Vielleicht ist die Länge der Bahnhofsmusik ja ein Hinweis auf die verfügbare Zeit in Stadt und Land? Zeit ist ein wichtiger Faktor. Zeit und Organisation. Im Idealfall, so mein Eindruck, gleitet man widerstandslos durch den Alltag. Japan ist wie ein Fließband, wie eine gut geölte Maschine.
Vielleicht ist die Länge der Bahnhofsmusik ja ein Hinweis auf die verfügbare Zeit in Stadt und Land? Zeit ist ein wichtiger Faktor. Zeit und Organisation. Im Idealfall, so mein Eindruck, gleitet man widerstandslos durch den Alltag. Japan ist wie ein Fließband, wie eine gut geölte Maschine.
Einmal fuhr ich in einem Bus, in dem das Kleingeld für das Ticket auf einem Münz-Fließband Richtung große Kasse befördert wurde. Einmal, in einem traditionellen Hotel, fühlte ich mich selbst wie ein Rädchen im Getriebe: Im fensterlosen Restaurant trugen wir Gäste die gleichen Hausmäntel, wir saßen an gleichen Tischen, die gleich gedeckt waren. Das Servicepersonal in sanftem Rot schob gleiche Teewägen durch die Reihen und versorgte jeden Tisch mit den gleichen Gerichten, ein Kracauer’sches "Ornament der Masse".
Vollautomatisiertes Sushi-Diner
Infantiler, lauter und lustiger lebt diese Idee in den japanischen Sushi-Karussell-Restaurants fort – ich fand mich in einem riesigen, etwas in die Jahre gekommenen, aber vollautomatisierten Diner wieder, in dem wir die Sushi-Bestellung über einen am Tisch montierten Touchscreen eingaben. Kurze Zeit später kamen die Plastik-Tellerchen herangefahren, nicht ohne eine aufgeregte Manga-Stimme und eine Melodie, die die Lieferung ankündigten.
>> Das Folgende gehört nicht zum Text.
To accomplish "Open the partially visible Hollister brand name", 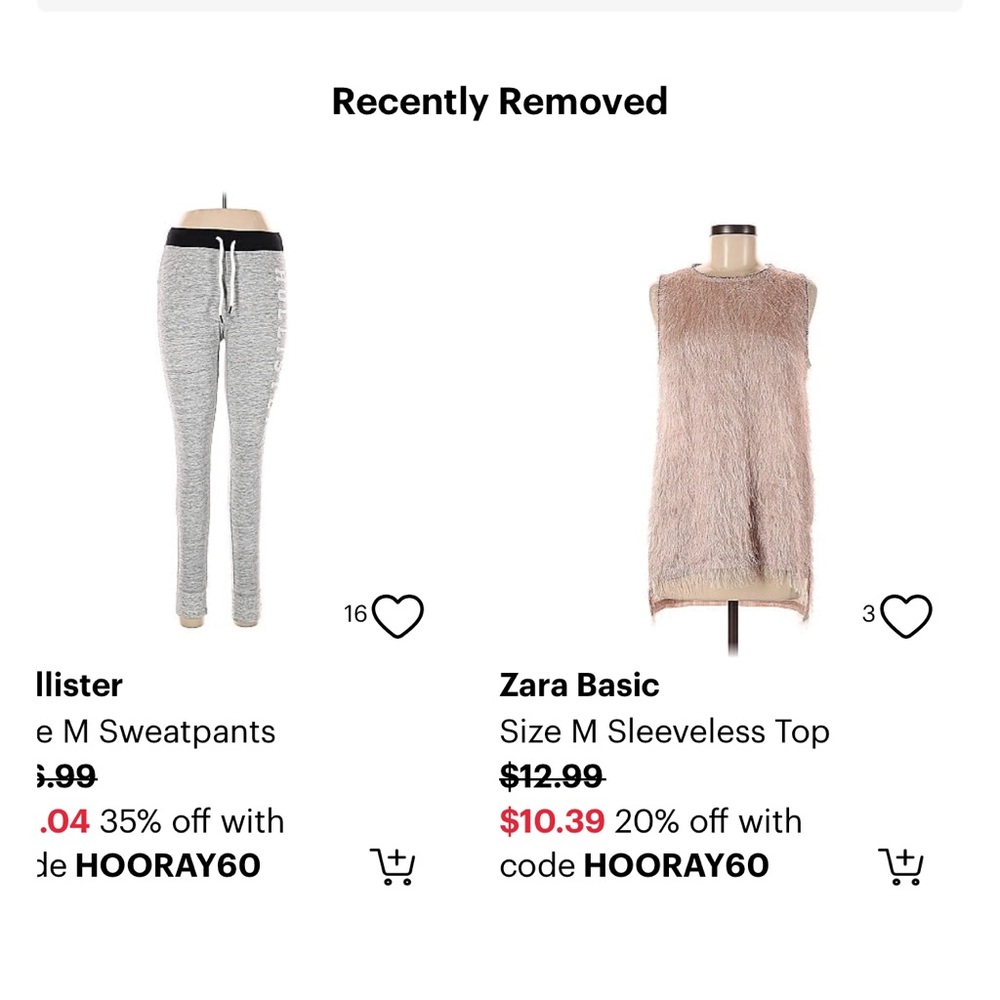I will [x=80, y=686].
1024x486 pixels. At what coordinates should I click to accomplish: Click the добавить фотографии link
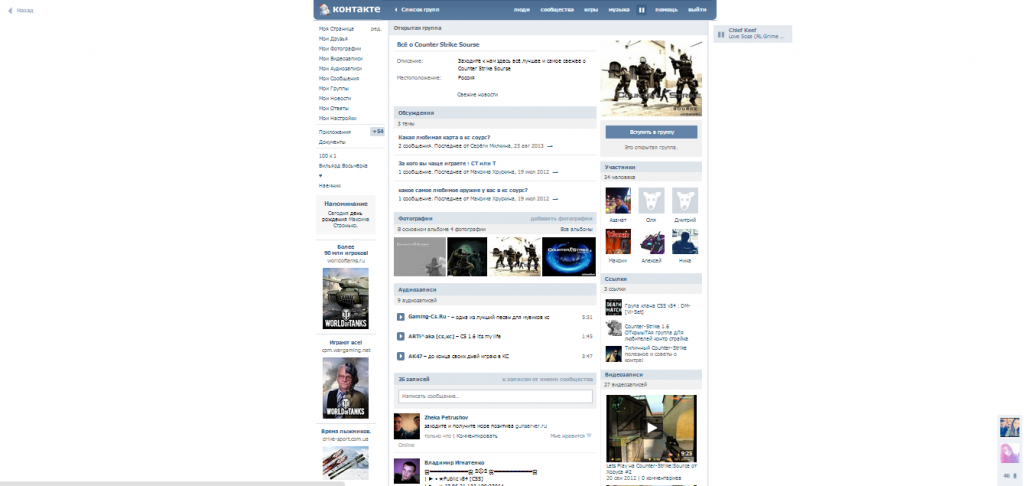[x=561, y=218]
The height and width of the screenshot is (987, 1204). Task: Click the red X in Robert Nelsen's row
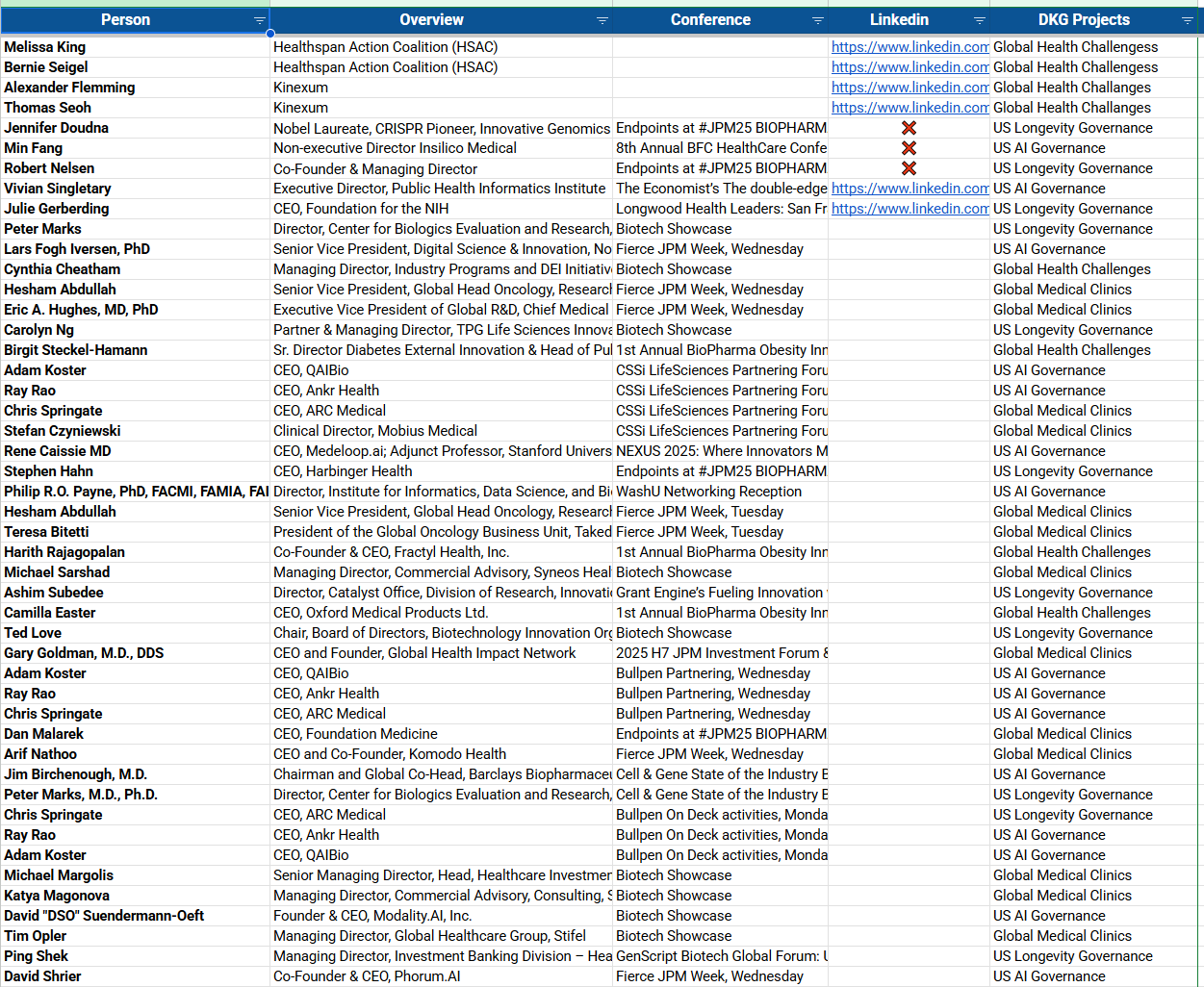click(x=908, y=168)
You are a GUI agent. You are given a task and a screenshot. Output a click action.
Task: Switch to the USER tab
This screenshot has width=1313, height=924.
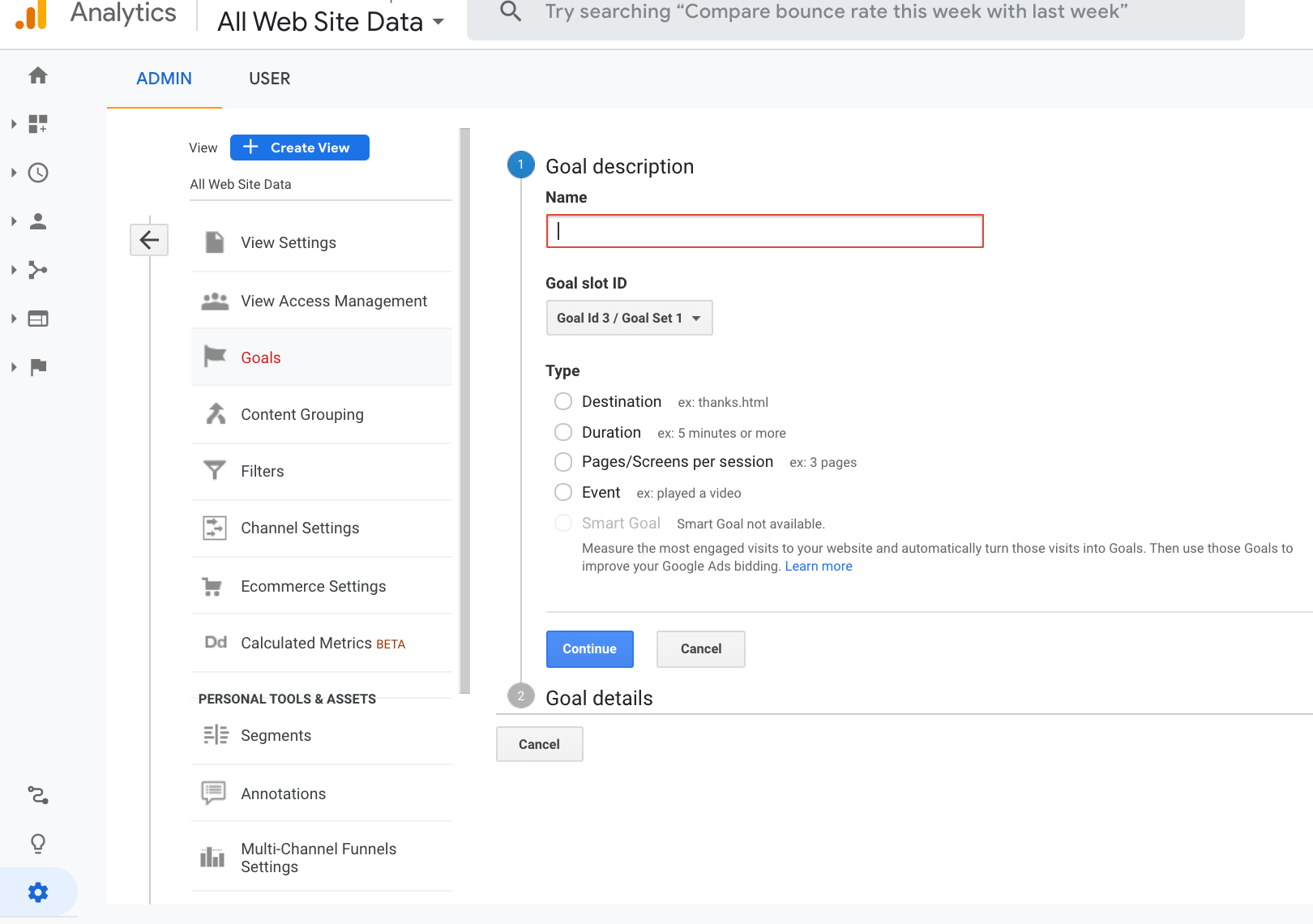269,79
Alles ist im Fluss. Der Fluss gerät nur durch zwei Dinge ins Stocken. Erstens eine Begegnung von Mensch zu Mensch: Man lächelt. Man verneigt sich. Vielleicht überreicht man sich sogar ein kleines, sehr aufwändig verpacktes presento, ein Geschenk. Zweitens Warten, zum Beispiel auf ein Verkehrsmittel. Dann erklärt einem die Grafik auf dem Boden genau, wie das geschehen soll: Warteschlange 1 in grün, Warteschlange 2 in rot. Bitte nicht aus der Reihe tanzen!
Ein Land voller Verhaltensregeln
Das Land ist voller Anweisungen und Verhaltensregeln, gerne in humoristische Schilder und Piktogramme verpackt. Das nimmt dem Regulierungsdrang die Schärfe.
Niemals würde man ein Geschäft mit einem nassen Regenschirm betreten. Dazu gibt es am Eingang spezielle Spender, die Einmal-Überzieher aus Plastik bereithalten.
Ein paar Mal habe ich mich auch gefragt, warum mir im Klamottenladen vor der Umkleidekabine ein hauchdünnes handtuchgroßes Tuch gereicht wurde. Bis ich ein Hinweisschild in der Kabine sah: Bitte Tuch so über Kopf und Gesicht legen, dass keine Haut den Pullover beim Überziehen berührt. DAS schien mir tatsächlich etwas übertrieben.